For this exercise, return all the data exactly as it stands.

(Stored data entries)

----------------

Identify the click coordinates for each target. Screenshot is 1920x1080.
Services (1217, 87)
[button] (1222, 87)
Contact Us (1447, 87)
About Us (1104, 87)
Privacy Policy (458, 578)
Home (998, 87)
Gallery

----------------

## [OUTPUT FOR THIS TASK]
Identify the click coordinates for each target. Screenshot is 1920x1080.
Services (1217, 87)
[button] (1222, 87)
Contact Us (1447, 87)
About Us (1104, 87)
Privacy Policy (458, 578)
Home (998, 87)
Gallery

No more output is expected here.